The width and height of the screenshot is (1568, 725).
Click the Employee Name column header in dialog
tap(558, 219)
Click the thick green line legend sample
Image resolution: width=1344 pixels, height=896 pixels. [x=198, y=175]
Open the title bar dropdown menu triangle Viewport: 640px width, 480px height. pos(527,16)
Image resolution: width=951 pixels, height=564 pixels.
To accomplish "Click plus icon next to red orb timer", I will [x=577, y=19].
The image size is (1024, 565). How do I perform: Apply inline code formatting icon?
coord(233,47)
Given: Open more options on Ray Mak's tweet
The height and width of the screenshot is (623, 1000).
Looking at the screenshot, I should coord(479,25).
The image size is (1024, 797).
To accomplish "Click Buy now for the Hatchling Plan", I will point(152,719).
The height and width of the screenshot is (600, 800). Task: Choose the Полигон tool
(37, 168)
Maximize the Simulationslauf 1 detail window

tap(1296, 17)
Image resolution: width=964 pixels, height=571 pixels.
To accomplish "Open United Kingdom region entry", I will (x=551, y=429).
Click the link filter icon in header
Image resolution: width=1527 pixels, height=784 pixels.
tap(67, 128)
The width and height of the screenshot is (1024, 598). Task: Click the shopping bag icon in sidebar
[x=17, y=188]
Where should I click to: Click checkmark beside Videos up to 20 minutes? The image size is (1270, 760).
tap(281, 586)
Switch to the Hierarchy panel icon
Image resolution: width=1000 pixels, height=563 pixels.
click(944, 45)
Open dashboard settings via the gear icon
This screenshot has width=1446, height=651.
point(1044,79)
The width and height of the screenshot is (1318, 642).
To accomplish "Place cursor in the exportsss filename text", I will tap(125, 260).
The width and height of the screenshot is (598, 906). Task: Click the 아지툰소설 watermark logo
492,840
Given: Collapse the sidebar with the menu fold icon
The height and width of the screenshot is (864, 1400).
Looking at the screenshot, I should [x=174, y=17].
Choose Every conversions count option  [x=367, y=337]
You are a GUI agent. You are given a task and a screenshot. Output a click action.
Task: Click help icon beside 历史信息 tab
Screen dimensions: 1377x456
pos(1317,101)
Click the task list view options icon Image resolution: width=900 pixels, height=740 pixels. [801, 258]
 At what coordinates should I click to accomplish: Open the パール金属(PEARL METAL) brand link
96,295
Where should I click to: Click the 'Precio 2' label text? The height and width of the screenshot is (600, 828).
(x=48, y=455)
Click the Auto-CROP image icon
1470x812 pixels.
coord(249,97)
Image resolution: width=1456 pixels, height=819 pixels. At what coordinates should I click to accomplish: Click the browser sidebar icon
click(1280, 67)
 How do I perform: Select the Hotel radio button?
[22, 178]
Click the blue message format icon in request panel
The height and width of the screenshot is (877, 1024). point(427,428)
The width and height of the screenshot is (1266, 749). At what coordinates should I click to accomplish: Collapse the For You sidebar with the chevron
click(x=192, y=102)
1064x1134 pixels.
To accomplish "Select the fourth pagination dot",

···

Exercise objective: Restate the records from above exactly as they read.

Task result:
The width and height of the screenshot is (1568, 725).
Click the Employee Name column header in dialog
tap(558, 219)
Click the thick green line legend sample
Image resolution: width=1344 pixels, height=896 pixels. [x=198, y=175]
Open the title bar dropdown menu triangle Viewport: 640px width, 480px height. pos(527,16)
Image resolution: width=951 pixels, height=564 pixels.
To accomplish "Click plus icon next to red orb timer", I will [x=577, y=19].
The image size is (1024, 565). How do I perform: Apply inline code formatting icon?
coord(233,47)
Given: Open more options on Ray Mak's tweet
The height and width of the screenshot is (623, 1000).
Looking at the screenshot, I should coord(479,25).
The image size is (1024, 797).
To accomplish "Click Buy now for the Hatchling Plan", I will point(152,719).
The height and width of the screenshot is (600, 800). Task: Choose the Полигон tool
(37, 168)
Maximize the Simulationslauf 1 detail window

tap(1296, 17)
Image resolution: width=964 pixels, height=571 pixels.
To accomplish "Open United Kingdom region entry", I will (x=551, y=429).
Click the link filter icon in header
Image resolution: width=1527 pixels, height=784 pixels.
tap(67, 128)
The width and height of the screenshot is (1024, 598). Task: Click the shopping bag icon in sidebar
[x=17, y=188]
Where should I click to: Click checkmark beside Videos up to 20 minutes? The image size is (1270, 760).
tap(281, 586)
Switch to the Hierarchy panel icon
Image resolution: width=1000 pixels, height=563 pixels.
click(944, 45)
Open dashboard settings via the gear icon
This screenshot has width=1446, height=651.
point(1044,79)
The width and height of the screenshot is (1318, 642).
To accomplish "Place cursor in the exportsss filename text", I will tap(125, 260).
The width and height of the screenshot is (598, 906). Task: Click the 아지툰소설 watermark logo
492,840
Given: Collapse the sidebar with the menu fold icon
The height and width of the screenshot is (864, 1400).
Looking at the screenshot, I should [x=174, y=17].
Choose Every conversions count option  [x=367, y=337]
You are a GUI agent. You are given a task and a screenshot. Output a click action.
Task: Click help icon beside 历史信息 tab
Screen dimensions: 1377x456
pos(1317,101)
Click the task list view options icon Image resolution: width=900 pixels, height=740 pixels. [801, 258]
 At what coordinates should I click to accomplish: Open the パール金属(PEARL METAL) brand link
96,295
Where should I click to: Click the 'Precio 2' label text? The height and width of the screenshot is (600, 828).
(x=48, y=455)
Click the Auto-CROP image icon
1470x812 pixels.
coord(249,97)
Image resolution: width=1456 pixels, height=819 pixels. At what coordinates should I click to accomplish: Click the browser sidebar icon
click(1280, 67)
 How do I perform: Select the Hotel radio button?
[22, 178]
Click the blue message format icon in request panel
The height and width of the screenshot is (877, 1024). point(427,428)
The width and height of the screenshot is (1266, 749). At what coordinates should I click to accomplish: Collapse the For You sidebar with the chevron
click(x=192, y=102)
1064x1134 pixels.
To accomplish "Select the fourth pagination dot",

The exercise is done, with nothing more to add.